Exercise instructions: Isolate every line in the records below with "computer" in it.

Data supplied:
+++++
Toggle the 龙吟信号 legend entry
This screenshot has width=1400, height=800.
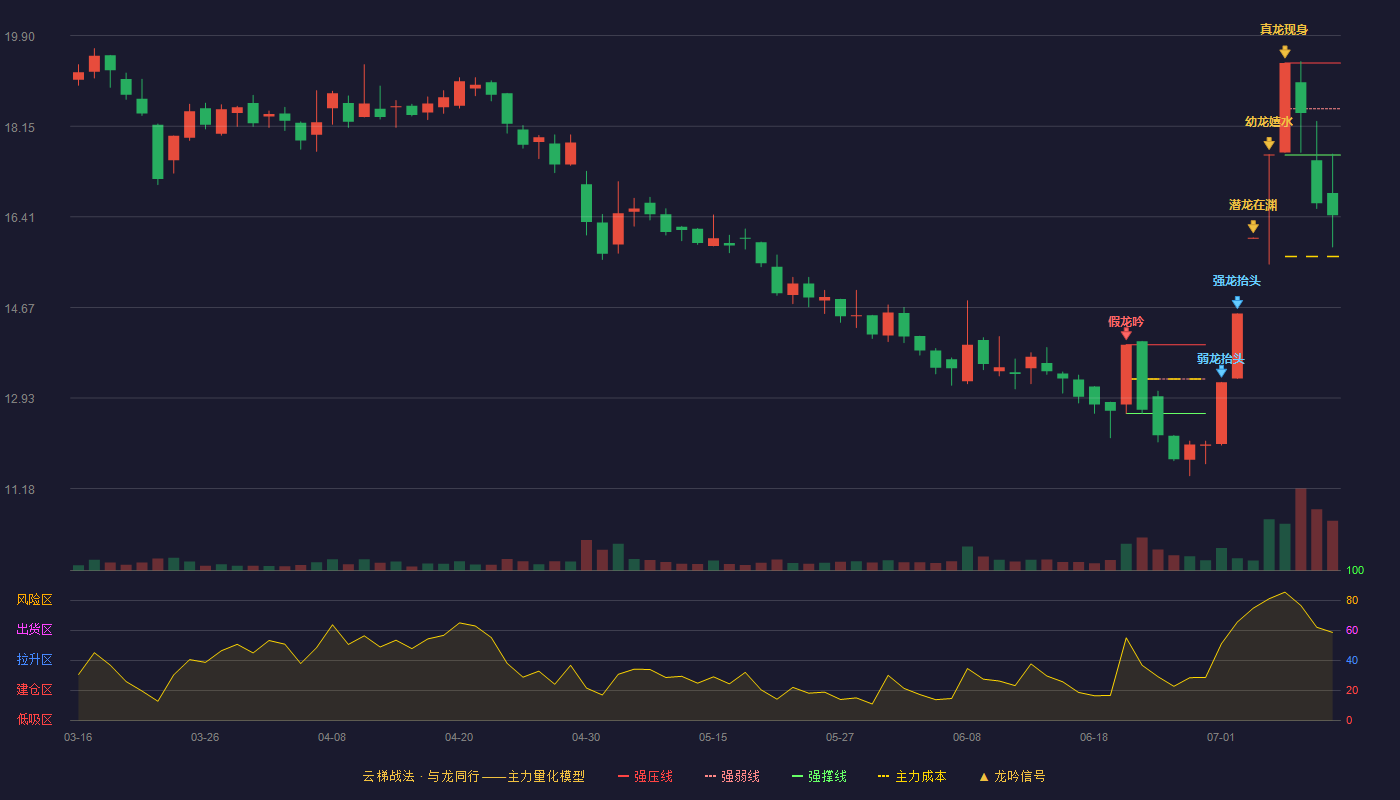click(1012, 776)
+++++
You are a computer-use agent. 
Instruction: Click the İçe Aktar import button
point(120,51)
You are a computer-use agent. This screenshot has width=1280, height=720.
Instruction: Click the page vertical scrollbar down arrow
+++++
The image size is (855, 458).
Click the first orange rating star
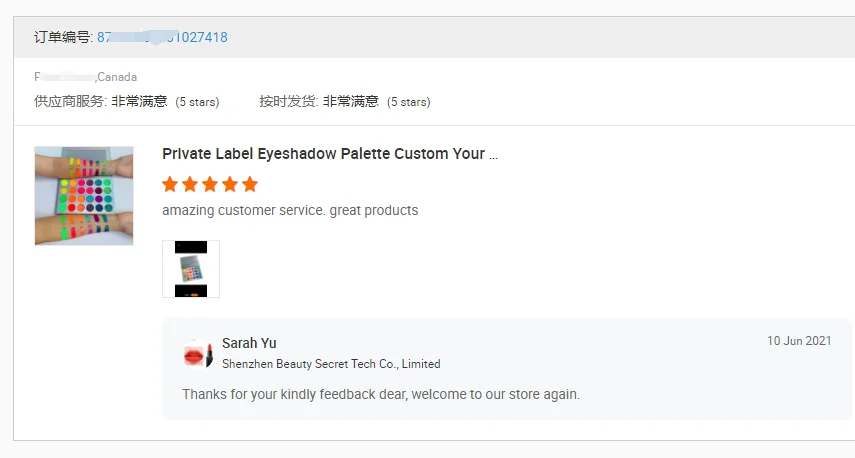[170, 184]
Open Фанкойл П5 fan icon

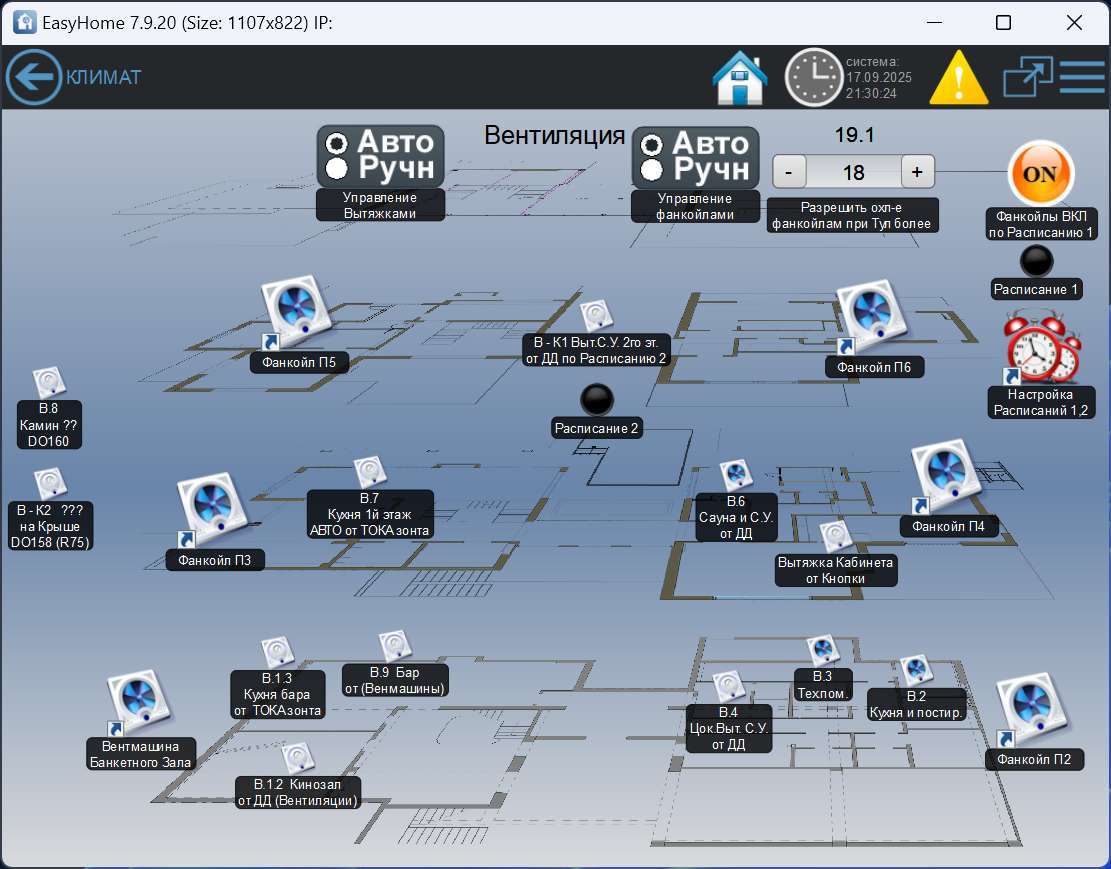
+++++
Response to the task:
You are a computer-use agent. 
You are a computer-use agent. This screenshot has width=1280, height=720.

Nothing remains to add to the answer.